On Sat, Apr 10, 2021 at 3:49 PM Bob Peterson <rpete...@redhat.com> wrote:
> Resource group (rgrp) bitmaps have in-core-only "clone" bitmaps that
> ensure freed fs space from deletes are not reused until the transaction
> is complete. Before this patch, these clone bitmaps were allocated with
> kmalloc, but with the default 4K block size, kmalloc is wasteful because
> of the way slab keeps track of them. As a matter of fact, kernel docs
> only recommend slab for allocations "less than page size." See:
> https://www.kernel.org/doc/html/v5.0/core-api/mm-api.html#mm-api-gfp-flags
> In fact, if you turn on kernel slab debugging options, slab will give
> you warnings that gfs2 should not do this.
>
> This patch switches the clone bitmap allocations to alloc_page, which
> has much less overhead and uses less memory. The down side is: if we
> allocate a whole page for block sizes smaller than page size, we will
> use more memory and it will be wasteful. But in general, we've always
> recommended using block size = page size for efficiency and performance.

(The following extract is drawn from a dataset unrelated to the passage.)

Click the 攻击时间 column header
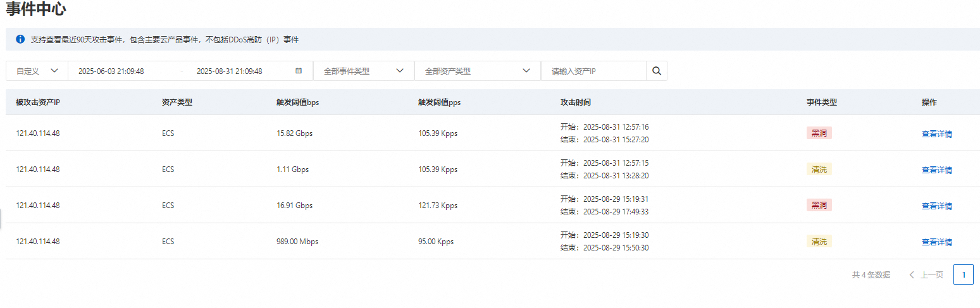This screenshot has width=980, height=308. tap(576, 102)
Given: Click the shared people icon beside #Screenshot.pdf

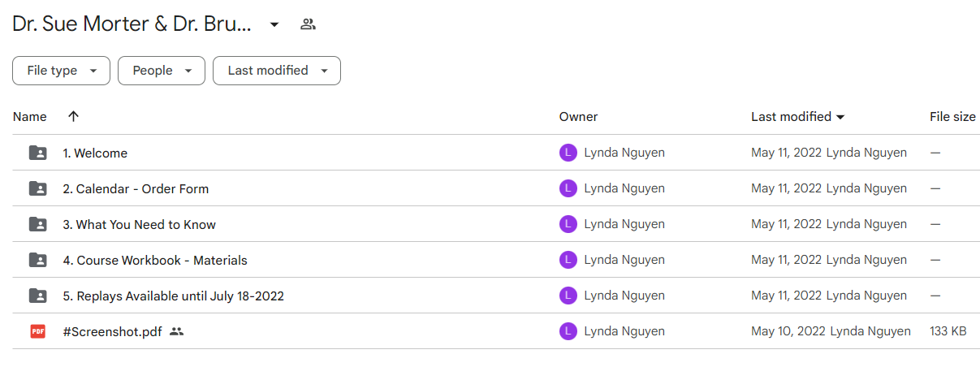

If we really want to switch to page-granularity allocations, vmalloc
would be more appropriate. Note that vmalloc doesn't support
__GFP_NOFAIL, so we should get rid of that by doing the allocation in
a context where we can sleep first.
Looking at rgblk_free and gfs2_free_clones, another cheap improvement
would be to make a single allocation for all clone bitmaps of a
resource group instead of an allocation per bitmap.

But first, I'd like to understand what's actually going on here.

> In a recent test I did with 24 simultaneous recursive file deletes,
> on a large dataset (each working to delete a separate directory), this
> patch yielded a 16 percent increase in speed. Total accumulated real
> (clock) time of the test went from 41310 seconds (11.5 hours) down to
> just 34742 seconds (9.65 hours) (This was lock_nolock on a single node).

I find that really hard to believe. Did you look at the frequency of
clone bitmap allocations? If that is the problem, are we simply too
aggressive freeing the clone bitmaps?